A decade ago, as Google moved internal applications and resources to the cloud, its security perimeter was constantly expanding and changing, complicating the defense of its network perimeter. At the same time, companies were seeing more sophisticated attacks by nation-state-sponsored hackers, testing the limits of the perimeter-based model of security. Hence, Google decided to completely overhaul its security approach and implement a new security model that turned the existing industry standard on its head, says Sampath Srinivas, Google product management director for information security.31
Google security experts could no longer assume that walling off the network would provide the security required to maintain system integrity and customer trust. They sought to reinvent the company’s existing security architecture since the traditional castle-and-moat model—based on a secure network perimeter with VPN-based employee access to internal applications—was no longer adequate. The goal: is to ensure that employees could use any corporate application from any location on any device as easily as if they were using Gmail and as safely as if they were in a Google office.
Google embraced the zero-trust concept, an innovative security model that eliminates network-based trust, Srinivas says, instead of applying access controls to applications based on user identity and the status of their devices, regardless of their network location.

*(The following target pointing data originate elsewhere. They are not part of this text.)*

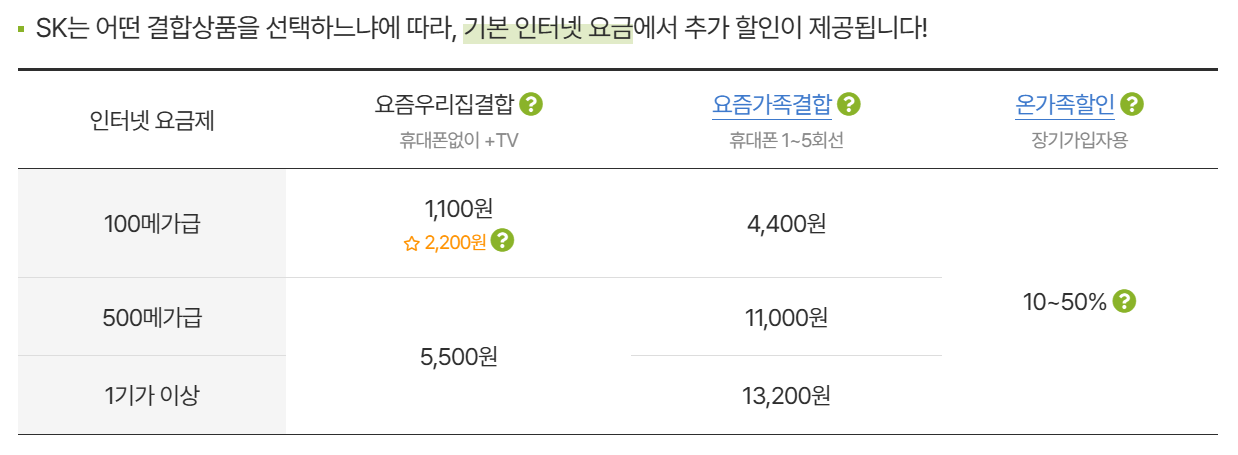Click the 13,200원 discount value

[786, 395]
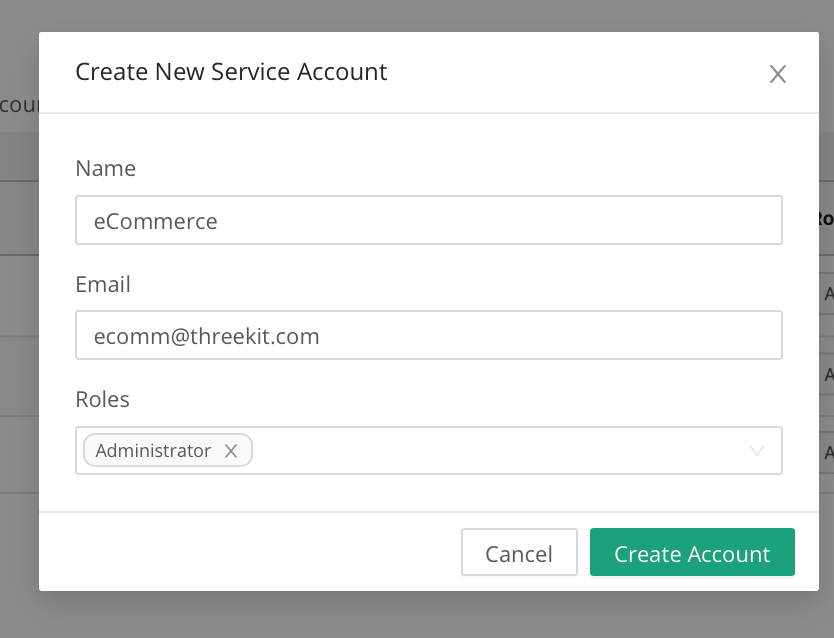Click the partially hidden column header at right
This screenshot has width=834, height=638.
[x=824, y=219]
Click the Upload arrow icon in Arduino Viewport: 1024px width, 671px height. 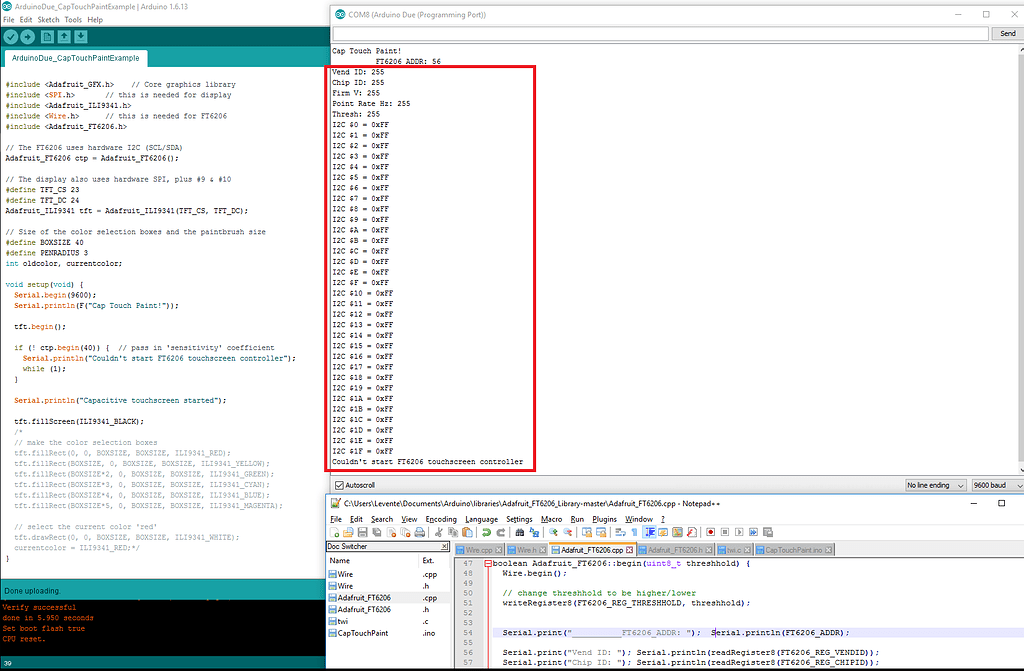(x=27, y=37)
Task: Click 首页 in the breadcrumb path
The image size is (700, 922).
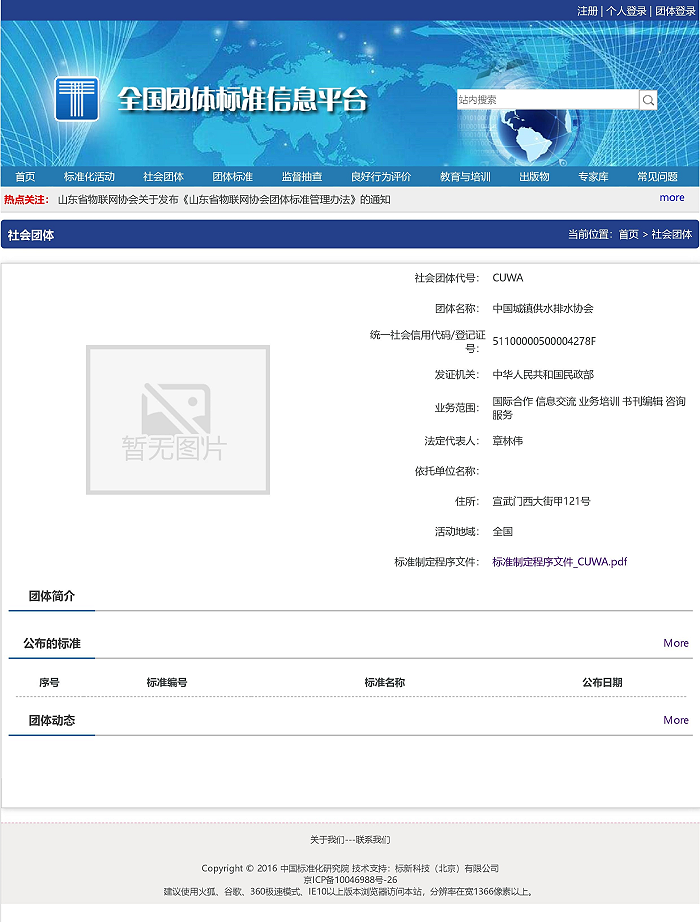Action: tap(628, 234)
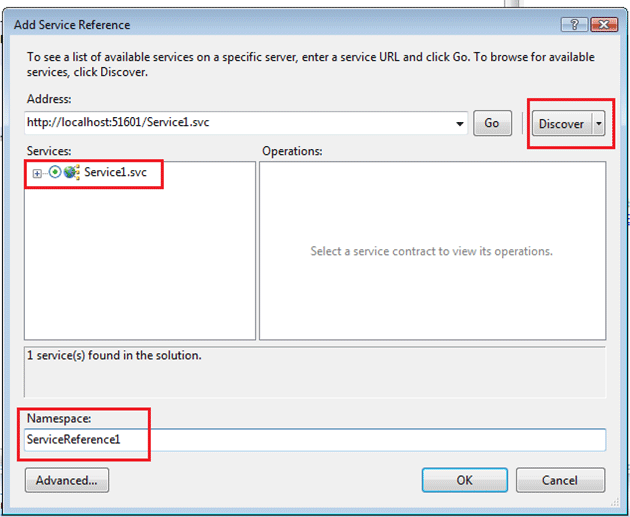This screenshot has height=517, width=630.
Task: Open the Advanced... settings
Action: [x=66, y=480]
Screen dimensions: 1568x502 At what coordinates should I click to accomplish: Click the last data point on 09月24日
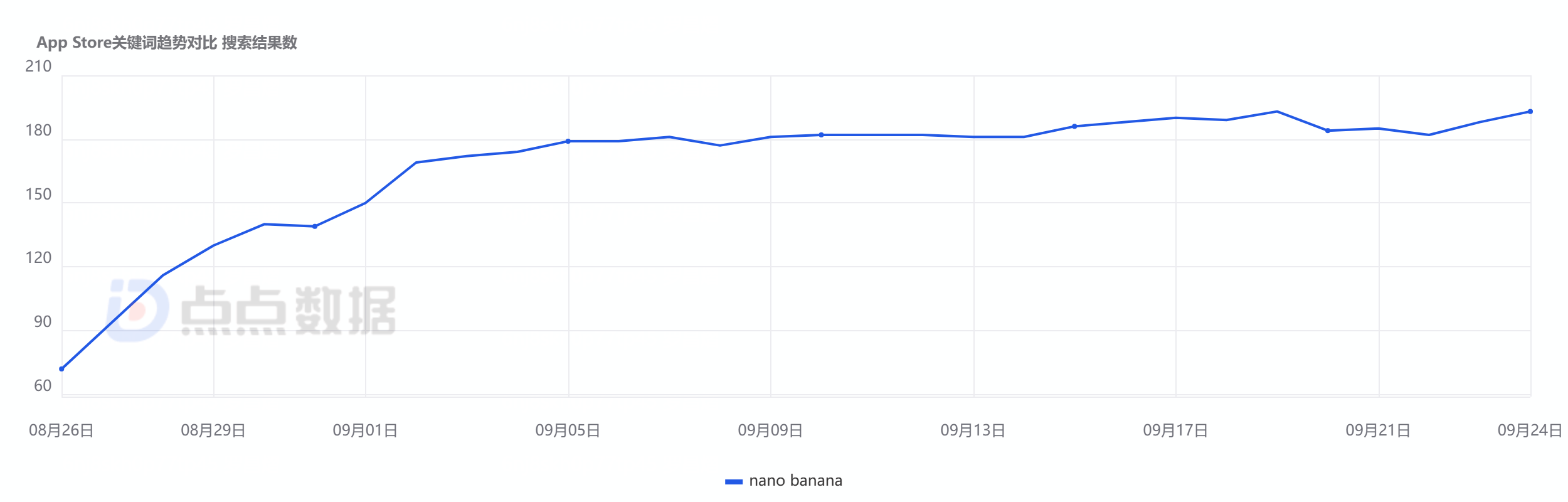[x=1530, y=112]
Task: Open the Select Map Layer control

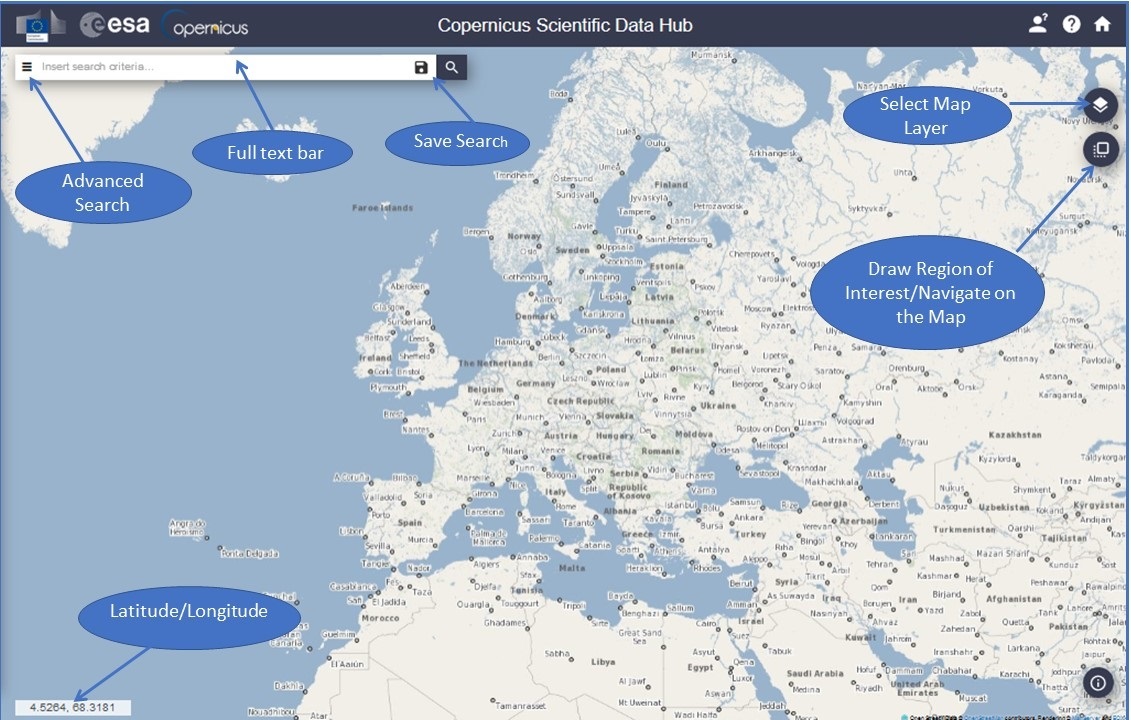Action: tap(1100, 104)
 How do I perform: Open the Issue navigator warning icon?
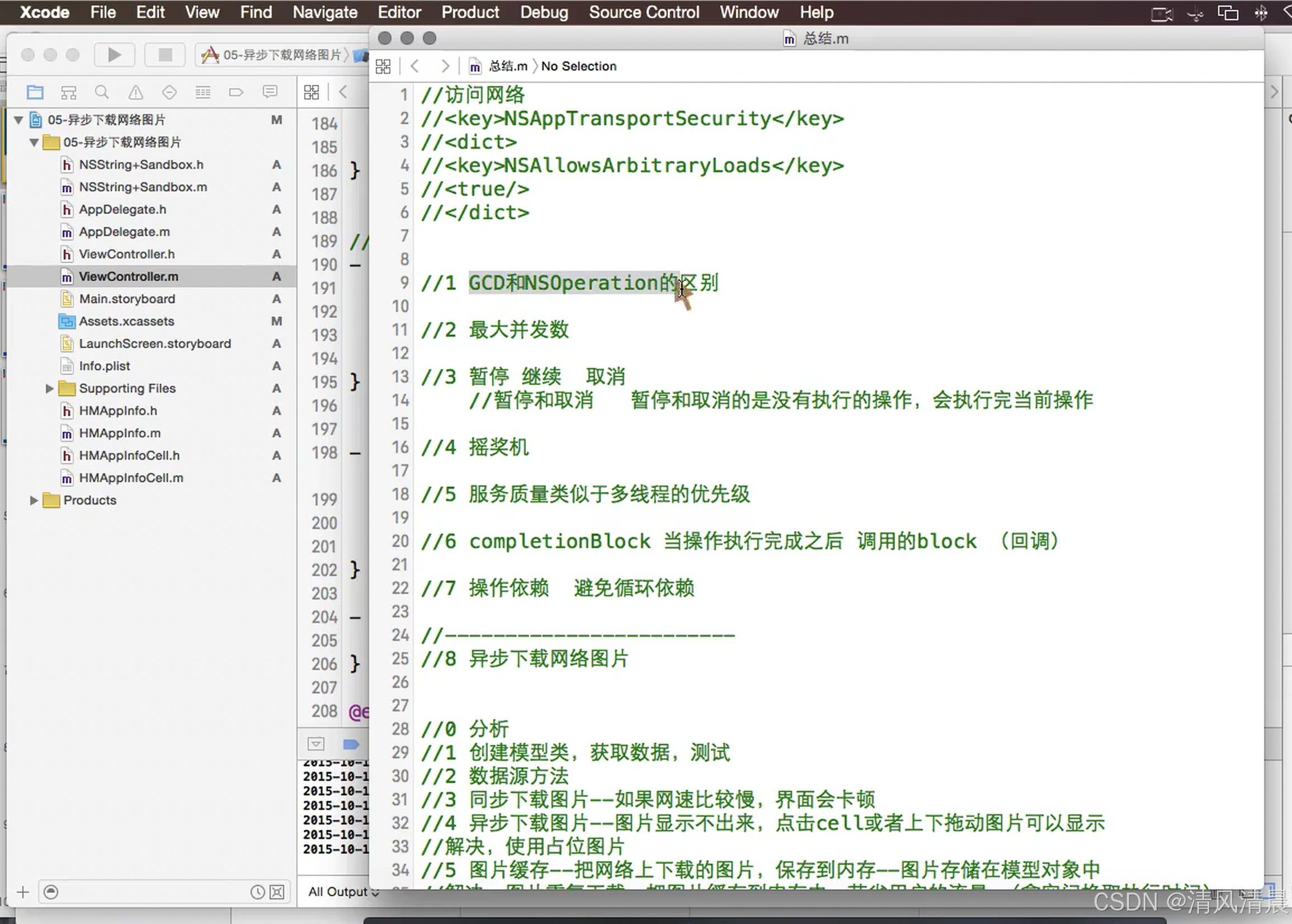[135, 92]
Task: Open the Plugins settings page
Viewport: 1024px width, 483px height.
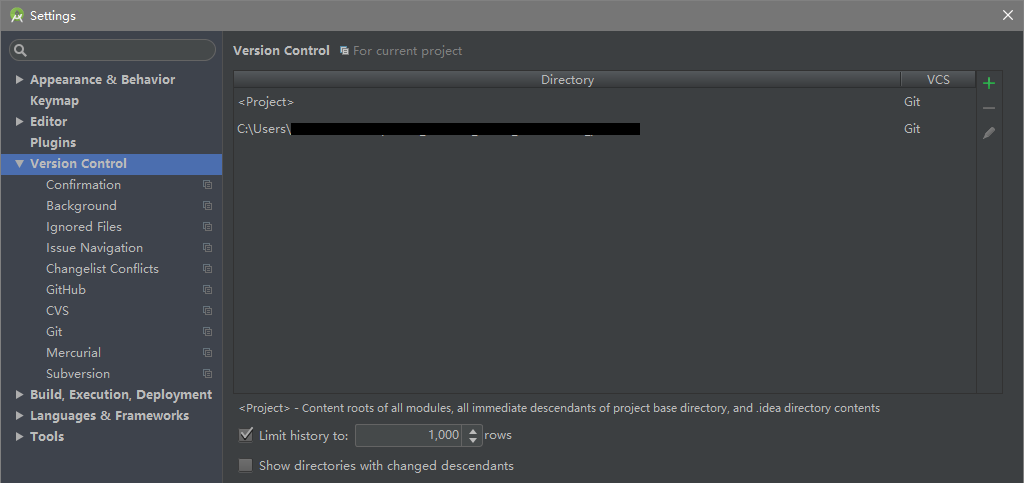Action: 53,143
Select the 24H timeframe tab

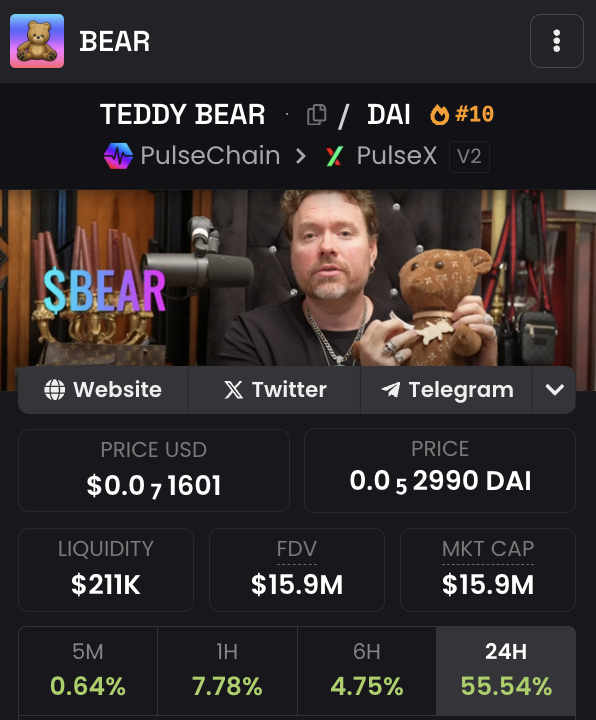pos(506,670)

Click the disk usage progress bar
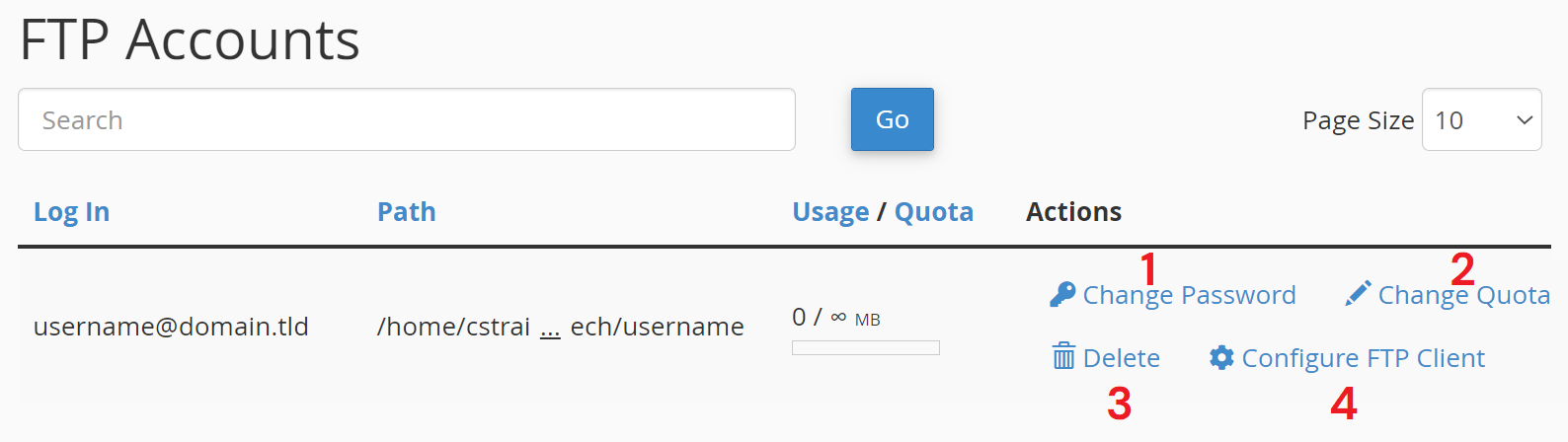coord(865,347)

Google’s zero-trust security strategy treats every single network request as if it came from the internet. It applies context-aware access policies to clues such as user identity, device attributes, session information, IP address, and context of the access request itself, collected in real-time by a device inventory service. A globally distributed reverse proxy server protects the target server, encrypts traffic to protect data in transmission, and acts as a sophisticated rules engine that determines access rights based on the user and device’s context, such as whether it is fully patched. Every access request is subject to authentication, authorization, and encryption. To protect against phishing, the company—working with the industry in the FIDO Alliance standards organization—developed and deployed a new form of cryptographic hardware two-factor authentication called Security Keys.32
Today, Google’s user- and device-centric security workflow allows authorized users to securely work from an untrusted network without the use of a VPN. The user experiences internal applications as if they were directly on the internet. Employees, contractors, and other users can have a seamless user-access experience from any location by simply typing in a web address—a process that dramatically reduces support burden. “To deliver on our goal of maintaining customer privacy and trust, we had to look beyond the status quo solutions, innovate, and take risks,” Srinivas says. “When we broke with tradition and changed the way we thought about our security infrastructure, it allowed us to develop a more effective way to protect data and systems.”